But: she is very expensive. She wanted to get involved and did that by cutting her rate 25%, for which I am grateful. Two weeks ago I paid her $350 as a first installment for service (out of my pocket), and told her that I would pay her again as soon as there was money generated by the nonprofit. We just started, literally, this month. But she is knocking on the door for the rest. It is keeping me up nights and the stress is getting to me. 

There will be other things that will need to be on the website as we go along although the creative aspect is pretty much done.

So, here's my question:
I'm wondering if it is worth my while to learn how to do it myself, and then use her as a consult? I certainly don't want to lose her, at least until I can figure out if I am able to "take over" the maintenance.
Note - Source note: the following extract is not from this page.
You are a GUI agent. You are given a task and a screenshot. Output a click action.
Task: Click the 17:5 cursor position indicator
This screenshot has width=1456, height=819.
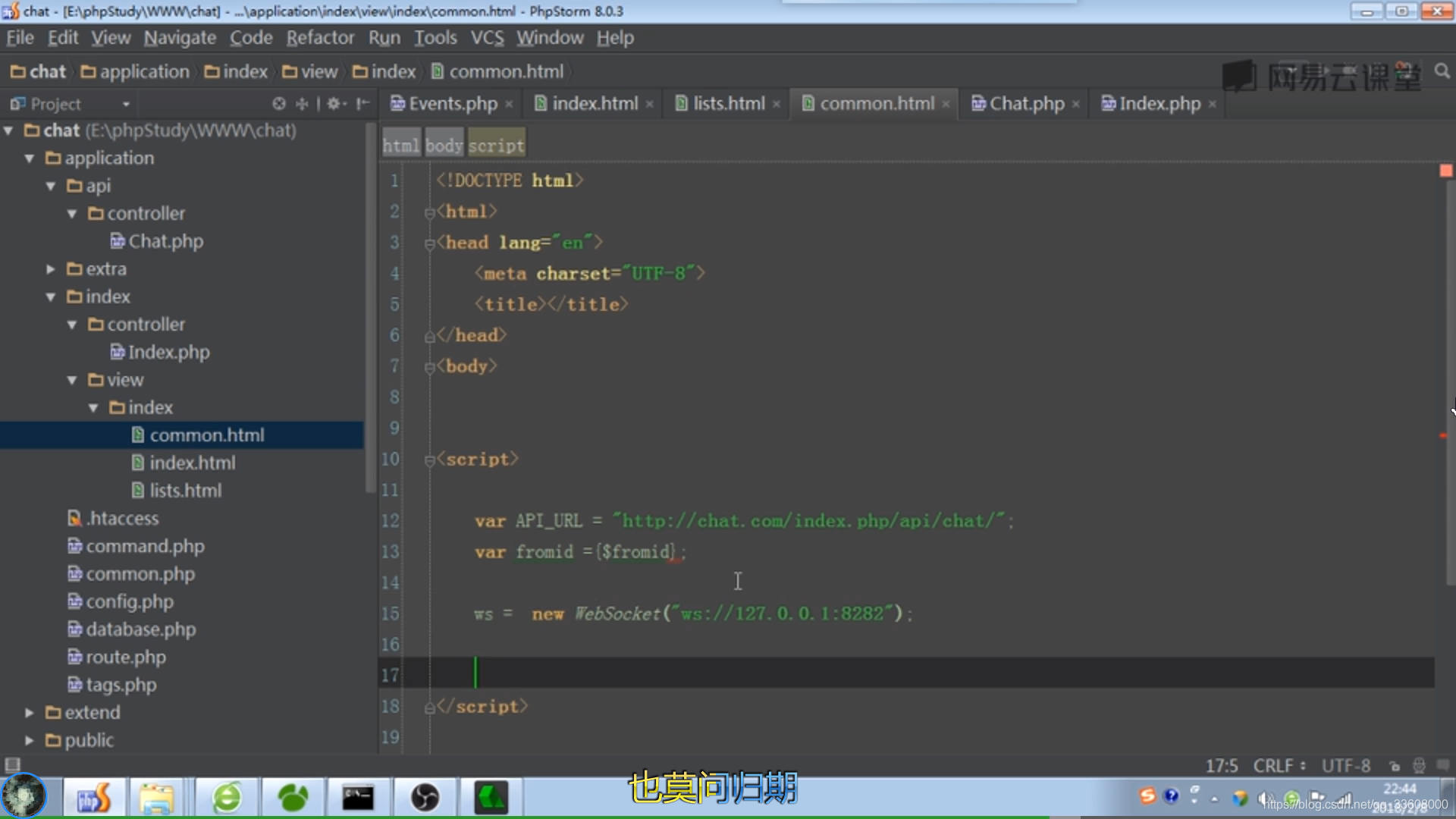(x=1220, y=765)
I'm clueless as far as knowing how long something takes to get posted on the site or even how to begin. Also, I don't know what I'm paying for. But the website will have to be updated and changed throughout, so someone has to do it.
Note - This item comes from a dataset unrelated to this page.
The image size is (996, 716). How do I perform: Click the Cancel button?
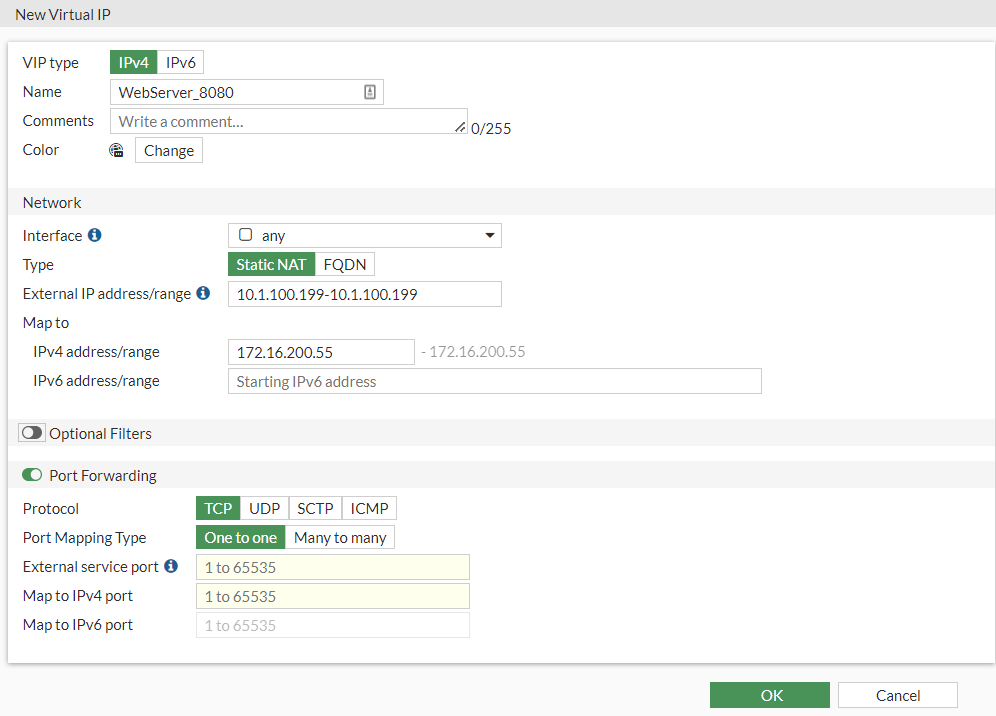tap(896, 694)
I'd have to start from scratch (although after working with GoDaddy as our host/domain company, I'm learning some of the jargon). 

I'd like to hear comments, please.


----------



## happyhomestead (Jan 19, 2011)

Whats up Doc?
I am actually beginning to do website designs professionally, but I have been a hobbyist for a few years. 

A link to your website would be very helpful. 

I can make a few suggestions to make updating the site yourself much easier.
You can Add a blog to your website via a blogging community or wordpress. You can write a blog every day to keep your audience up to date with the website, and update it yourself from home.

You can use widgets/chatrooms/forums implemented in your site to directly interact with your audience.

I am just tossing some ideas your way but since I cannot see the site I do not know what kind of ideas to toss! 

The problem with website designers and I VOW never to do this to my clients is they nickle and dime you to death! Every update and hour of time costs $$. What you want to do is assess your site and see what updates need to be done, and really..how often? A website designer could suggest an update much more then necessary.


----------



## happyhomestead (Jan 19, 2011)

PS as for if it is worth your while: I will admit I have no formal education in website design, it was an intrest and hobby of mine, but it can be very frustrating and time consuming. As with any hobby/art you must have heart! If you don't have the passion for it it may not be worth your while, especially if it takes your focus away from the non profit!


----------



## Doc (Jun 5, 2003)

Did I imply that I didn't have the heart for it? I want to learn! But, I'm wondering how much learnin' I'll need to do -- computer classes, learning from someone who knows already what to do?? Where to start? Mainly, what I want to be able to do is provide updates and changes on an as-needed basis. If there is something major, perhaps, then, I can afford the web designer. And frankly, right now, I think I have been "nickeled and dimed" because I don't know what costs what -- it's a blank screen.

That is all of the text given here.